Chinese property update
March 3, 2021

Chinese property update

by Steve Zhou, CFA, Senior Analyst, JK Capital Management Ltd., a La Française group-member company

According to various local media news, 22 cities in China (including 4 tier-1 cities as well as 18 key tier-2 cities such as Nanjing, Suzhou, Hangzhou, and Xiamen) are expected to split their annual residential land sales in no more than three batches each year through open market auction. These 22 cities are expected to issue the details of implementation of this policy soon and give a clear plan about how the full year land supply will be organised. Prior to this policy, the land supply was done through scattered auctions throughout the year.

We believe this policy will change how developers manage their cashflow, as land purchases will be more concentrated within certain timeframes as opposed to being scattered. Developers will need to have enough cash available to take advantage of these

land banking opportunities each time they occur. The impact will be less for developers that have the most diversified land banks. In general, major developers have 40% of their

land bank exposed to these 22 cities.

The policy will likely bring about a more stable property development sector on the land banking front, as the land banking process will now be more transparent. Large land premiums are unlikely to be as frequent as previously seen. This also fits the central government’s goal to see the land prices stabilise and in turn home prices and market expectations stabilise as well. Nevertheless, good projects in good cities are unlikely to see less land premium as competition for them will remain fierce.
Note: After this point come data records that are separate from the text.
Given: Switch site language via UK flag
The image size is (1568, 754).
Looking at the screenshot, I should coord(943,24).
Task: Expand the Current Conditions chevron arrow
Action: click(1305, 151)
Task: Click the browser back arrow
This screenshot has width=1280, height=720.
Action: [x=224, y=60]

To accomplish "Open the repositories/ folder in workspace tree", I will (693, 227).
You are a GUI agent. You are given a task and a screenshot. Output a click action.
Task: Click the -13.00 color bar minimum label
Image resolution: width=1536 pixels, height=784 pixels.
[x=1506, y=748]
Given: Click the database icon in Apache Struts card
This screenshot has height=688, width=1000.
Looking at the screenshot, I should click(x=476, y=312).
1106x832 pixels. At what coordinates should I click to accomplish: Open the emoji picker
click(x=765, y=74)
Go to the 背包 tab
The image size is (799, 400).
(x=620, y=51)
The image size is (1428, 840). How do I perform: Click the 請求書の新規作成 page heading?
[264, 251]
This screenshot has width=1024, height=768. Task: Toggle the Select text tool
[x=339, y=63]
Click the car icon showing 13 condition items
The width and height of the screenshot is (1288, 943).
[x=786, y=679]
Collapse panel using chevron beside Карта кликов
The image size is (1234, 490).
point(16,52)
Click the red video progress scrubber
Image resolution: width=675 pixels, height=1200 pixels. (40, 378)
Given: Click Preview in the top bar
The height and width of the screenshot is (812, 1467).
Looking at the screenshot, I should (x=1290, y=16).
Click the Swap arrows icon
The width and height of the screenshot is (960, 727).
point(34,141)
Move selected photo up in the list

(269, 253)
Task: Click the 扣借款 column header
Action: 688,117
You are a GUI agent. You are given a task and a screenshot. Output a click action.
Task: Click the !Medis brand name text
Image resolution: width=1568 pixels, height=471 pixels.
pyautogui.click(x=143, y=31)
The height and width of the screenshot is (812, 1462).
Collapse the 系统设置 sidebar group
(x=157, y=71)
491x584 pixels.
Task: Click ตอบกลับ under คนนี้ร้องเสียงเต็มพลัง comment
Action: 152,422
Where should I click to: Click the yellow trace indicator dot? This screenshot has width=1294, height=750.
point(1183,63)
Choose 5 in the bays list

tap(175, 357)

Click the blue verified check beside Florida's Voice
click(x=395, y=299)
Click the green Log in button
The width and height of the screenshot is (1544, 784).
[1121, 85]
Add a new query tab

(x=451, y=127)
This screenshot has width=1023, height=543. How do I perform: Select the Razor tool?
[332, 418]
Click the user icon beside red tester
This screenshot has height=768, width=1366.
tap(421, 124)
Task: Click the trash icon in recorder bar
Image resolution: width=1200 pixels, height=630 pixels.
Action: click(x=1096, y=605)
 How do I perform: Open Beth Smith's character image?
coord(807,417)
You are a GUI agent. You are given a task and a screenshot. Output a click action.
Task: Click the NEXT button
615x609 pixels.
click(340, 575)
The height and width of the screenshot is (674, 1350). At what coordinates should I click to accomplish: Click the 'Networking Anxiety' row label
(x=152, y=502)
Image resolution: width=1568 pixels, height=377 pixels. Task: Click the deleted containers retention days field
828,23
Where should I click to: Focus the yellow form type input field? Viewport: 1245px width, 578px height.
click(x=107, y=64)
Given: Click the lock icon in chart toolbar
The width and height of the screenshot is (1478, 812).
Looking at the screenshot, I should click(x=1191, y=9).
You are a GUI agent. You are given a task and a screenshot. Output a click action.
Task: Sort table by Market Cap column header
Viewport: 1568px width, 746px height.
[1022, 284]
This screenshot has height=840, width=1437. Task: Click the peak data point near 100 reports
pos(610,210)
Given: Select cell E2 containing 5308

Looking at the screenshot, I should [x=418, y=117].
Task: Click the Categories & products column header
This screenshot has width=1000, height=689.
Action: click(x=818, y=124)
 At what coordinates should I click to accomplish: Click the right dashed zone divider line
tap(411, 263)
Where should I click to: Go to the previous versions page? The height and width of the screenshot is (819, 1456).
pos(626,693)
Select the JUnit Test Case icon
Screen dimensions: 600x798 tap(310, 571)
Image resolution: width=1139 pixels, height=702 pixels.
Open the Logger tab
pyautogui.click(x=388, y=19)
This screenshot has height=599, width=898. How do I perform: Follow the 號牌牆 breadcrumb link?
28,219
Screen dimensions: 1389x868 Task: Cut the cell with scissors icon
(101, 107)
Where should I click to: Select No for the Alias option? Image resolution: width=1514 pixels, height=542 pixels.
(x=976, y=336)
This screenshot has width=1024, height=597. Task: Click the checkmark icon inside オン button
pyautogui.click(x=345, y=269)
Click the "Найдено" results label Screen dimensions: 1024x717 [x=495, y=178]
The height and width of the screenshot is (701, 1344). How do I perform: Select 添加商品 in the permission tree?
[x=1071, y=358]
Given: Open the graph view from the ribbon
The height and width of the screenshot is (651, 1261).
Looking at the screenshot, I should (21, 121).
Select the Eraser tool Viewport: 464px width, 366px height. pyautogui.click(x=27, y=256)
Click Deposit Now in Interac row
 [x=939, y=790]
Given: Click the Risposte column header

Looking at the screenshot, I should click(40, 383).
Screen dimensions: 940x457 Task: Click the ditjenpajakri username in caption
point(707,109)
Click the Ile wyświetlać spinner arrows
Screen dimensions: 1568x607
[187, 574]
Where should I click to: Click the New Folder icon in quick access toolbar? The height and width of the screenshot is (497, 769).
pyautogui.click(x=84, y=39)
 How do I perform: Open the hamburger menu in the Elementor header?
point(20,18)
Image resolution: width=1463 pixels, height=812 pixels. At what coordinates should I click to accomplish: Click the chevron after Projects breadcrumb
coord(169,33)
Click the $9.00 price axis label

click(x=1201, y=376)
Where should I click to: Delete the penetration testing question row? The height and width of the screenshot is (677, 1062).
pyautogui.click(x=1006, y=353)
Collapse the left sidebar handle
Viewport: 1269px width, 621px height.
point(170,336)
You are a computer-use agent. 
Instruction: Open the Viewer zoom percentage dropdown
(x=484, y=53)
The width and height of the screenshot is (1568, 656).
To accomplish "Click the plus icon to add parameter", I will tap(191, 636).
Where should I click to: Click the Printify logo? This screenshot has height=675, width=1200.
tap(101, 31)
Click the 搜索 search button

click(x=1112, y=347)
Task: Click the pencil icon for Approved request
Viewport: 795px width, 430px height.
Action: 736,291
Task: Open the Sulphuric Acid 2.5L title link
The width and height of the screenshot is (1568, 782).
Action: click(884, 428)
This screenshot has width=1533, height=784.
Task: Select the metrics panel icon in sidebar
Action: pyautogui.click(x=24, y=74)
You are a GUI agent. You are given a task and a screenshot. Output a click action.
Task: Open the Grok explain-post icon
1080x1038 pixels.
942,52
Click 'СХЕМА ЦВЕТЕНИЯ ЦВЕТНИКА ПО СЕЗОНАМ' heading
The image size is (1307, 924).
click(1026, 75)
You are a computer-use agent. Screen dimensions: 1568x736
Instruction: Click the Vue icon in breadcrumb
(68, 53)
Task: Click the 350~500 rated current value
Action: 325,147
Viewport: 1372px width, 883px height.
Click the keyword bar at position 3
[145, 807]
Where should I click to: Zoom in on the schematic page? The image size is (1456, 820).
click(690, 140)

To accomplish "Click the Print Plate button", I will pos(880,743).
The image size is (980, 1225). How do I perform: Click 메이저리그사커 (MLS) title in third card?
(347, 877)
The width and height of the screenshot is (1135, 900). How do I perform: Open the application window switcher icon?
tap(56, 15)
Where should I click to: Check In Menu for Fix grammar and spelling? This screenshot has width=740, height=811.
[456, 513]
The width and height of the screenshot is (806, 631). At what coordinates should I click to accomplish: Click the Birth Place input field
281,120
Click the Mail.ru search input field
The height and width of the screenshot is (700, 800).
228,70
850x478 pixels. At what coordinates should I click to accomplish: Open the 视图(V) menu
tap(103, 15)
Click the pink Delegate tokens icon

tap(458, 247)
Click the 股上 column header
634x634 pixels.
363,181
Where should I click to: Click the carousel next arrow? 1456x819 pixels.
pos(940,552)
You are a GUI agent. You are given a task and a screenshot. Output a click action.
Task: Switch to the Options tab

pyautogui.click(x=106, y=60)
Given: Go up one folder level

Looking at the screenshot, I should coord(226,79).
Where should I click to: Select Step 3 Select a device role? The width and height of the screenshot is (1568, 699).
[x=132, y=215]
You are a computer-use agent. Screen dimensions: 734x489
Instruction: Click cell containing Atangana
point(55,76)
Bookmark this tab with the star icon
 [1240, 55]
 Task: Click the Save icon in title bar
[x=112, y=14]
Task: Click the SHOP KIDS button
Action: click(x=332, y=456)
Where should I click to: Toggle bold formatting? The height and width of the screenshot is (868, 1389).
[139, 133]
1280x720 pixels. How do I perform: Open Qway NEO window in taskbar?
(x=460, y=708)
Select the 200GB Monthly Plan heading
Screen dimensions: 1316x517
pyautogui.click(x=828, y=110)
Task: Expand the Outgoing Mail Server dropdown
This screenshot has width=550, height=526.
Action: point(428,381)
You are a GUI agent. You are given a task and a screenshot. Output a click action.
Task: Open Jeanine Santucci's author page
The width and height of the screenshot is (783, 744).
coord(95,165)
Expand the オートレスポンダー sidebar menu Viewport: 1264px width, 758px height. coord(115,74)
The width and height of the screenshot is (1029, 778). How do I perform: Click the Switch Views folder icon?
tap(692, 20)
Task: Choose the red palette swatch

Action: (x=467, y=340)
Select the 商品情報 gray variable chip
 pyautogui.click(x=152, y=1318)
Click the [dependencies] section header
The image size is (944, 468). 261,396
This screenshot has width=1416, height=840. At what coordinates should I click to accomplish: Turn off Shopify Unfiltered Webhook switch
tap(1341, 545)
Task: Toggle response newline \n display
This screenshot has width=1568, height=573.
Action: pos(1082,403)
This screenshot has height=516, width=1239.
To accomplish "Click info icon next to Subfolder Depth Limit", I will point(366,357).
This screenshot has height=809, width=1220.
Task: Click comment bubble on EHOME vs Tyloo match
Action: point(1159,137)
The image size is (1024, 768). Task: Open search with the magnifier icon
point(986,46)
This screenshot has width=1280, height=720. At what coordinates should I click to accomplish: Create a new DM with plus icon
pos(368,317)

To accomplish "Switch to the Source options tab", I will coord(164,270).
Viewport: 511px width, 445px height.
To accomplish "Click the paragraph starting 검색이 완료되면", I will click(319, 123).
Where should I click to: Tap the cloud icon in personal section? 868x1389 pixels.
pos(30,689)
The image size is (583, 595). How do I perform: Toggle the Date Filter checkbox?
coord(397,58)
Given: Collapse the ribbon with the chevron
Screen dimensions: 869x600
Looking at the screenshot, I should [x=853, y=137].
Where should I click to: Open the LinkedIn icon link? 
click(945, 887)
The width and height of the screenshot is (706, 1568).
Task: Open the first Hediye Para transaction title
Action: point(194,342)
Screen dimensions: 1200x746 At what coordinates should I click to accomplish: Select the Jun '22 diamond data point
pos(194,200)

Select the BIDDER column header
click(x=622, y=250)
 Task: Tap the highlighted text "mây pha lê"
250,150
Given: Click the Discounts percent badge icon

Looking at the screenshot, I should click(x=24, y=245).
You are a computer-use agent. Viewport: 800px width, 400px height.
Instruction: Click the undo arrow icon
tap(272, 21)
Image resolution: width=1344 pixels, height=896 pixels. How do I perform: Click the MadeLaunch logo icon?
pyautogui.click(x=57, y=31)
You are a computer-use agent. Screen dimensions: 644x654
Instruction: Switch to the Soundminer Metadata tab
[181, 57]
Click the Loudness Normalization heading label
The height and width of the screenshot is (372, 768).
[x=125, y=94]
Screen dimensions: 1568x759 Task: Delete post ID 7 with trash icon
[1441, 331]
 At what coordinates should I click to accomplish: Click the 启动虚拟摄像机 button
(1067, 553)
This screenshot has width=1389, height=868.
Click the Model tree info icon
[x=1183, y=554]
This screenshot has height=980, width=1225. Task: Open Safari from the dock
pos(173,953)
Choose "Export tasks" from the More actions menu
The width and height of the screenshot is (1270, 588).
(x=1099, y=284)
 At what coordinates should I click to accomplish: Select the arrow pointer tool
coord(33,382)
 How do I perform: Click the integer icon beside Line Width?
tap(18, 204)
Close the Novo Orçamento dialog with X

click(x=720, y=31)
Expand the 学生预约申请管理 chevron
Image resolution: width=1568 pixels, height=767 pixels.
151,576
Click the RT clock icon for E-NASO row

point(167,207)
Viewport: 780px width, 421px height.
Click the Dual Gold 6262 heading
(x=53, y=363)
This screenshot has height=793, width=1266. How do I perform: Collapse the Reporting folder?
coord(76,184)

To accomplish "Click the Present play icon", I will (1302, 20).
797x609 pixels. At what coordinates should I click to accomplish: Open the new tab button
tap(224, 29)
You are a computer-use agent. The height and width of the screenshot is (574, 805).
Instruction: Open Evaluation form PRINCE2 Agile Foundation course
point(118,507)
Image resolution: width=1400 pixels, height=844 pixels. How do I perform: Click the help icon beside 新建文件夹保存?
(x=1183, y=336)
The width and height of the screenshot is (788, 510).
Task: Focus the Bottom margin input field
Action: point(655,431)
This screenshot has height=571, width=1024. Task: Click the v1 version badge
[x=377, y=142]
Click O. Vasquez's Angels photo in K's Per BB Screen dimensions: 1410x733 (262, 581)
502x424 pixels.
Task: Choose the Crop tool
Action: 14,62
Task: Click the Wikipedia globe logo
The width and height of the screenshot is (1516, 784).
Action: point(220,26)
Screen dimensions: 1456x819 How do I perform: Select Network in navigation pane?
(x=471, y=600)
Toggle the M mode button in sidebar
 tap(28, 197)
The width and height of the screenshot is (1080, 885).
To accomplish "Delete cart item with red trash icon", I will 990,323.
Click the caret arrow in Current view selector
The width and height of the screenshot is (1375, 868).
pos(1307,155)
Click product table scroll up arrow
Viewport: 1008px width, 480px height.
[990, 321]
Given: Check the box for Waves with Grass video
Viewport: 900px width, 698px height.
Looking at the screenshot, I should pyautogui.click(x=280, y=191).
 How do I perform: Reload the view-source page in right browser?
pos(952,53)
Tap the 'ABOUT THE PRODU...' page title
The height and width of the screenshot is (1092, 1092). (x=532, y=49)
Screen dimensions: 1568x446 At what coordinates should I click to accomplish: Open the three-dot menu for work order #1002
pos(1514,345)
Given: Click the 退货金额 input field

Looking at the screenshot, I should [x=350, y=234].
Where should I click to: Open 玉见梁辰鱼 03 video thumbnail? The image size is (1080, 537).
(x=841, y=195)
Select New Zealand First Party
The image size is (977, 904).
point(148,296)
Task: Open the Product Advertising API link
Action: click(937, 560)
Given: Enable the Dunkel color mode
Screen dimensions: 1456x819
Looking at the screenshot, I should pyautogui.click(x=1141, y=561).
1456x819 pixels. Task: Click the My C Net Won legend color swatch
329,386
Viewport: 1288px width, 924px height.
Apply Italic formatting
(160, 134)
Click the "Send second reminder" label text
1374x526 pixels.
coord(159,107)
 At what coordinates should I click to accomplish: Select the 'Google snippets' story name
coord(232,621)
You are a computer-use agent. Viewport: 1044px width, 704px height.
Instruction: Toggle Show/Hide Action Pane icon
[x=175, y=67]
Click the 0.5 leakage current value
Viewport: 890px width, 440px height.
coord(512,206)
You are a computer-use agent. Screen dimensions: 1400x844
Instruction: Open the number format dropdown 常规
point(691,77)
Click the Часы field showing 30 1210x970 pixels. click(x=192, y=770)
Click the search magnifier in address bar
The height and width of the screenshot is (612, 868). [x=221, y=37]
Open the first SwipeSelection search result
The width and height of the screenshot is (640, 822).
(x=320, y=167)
Developers with strong balance sheet, superior land market assessment capability and strong management ability will benefit from this policy.

On the business side, Chinese property developers reported stellar contracted sales for February 2021, with the top-100 developers’ contracted sales growing by 156% YoY in February 2020, and 64% higher compared to February 2019 (which is a more meaningful measure as February 2020 was impacted by the Covid crisis). For January and February 2021, which eliminates the Chinese New Year effect that either falls in January or in February and therefore distorts monthly year-on-year comparisons, the growth number for the top-100 developers was 102% YoY (2020), and 56% higher compared to January and February 2019.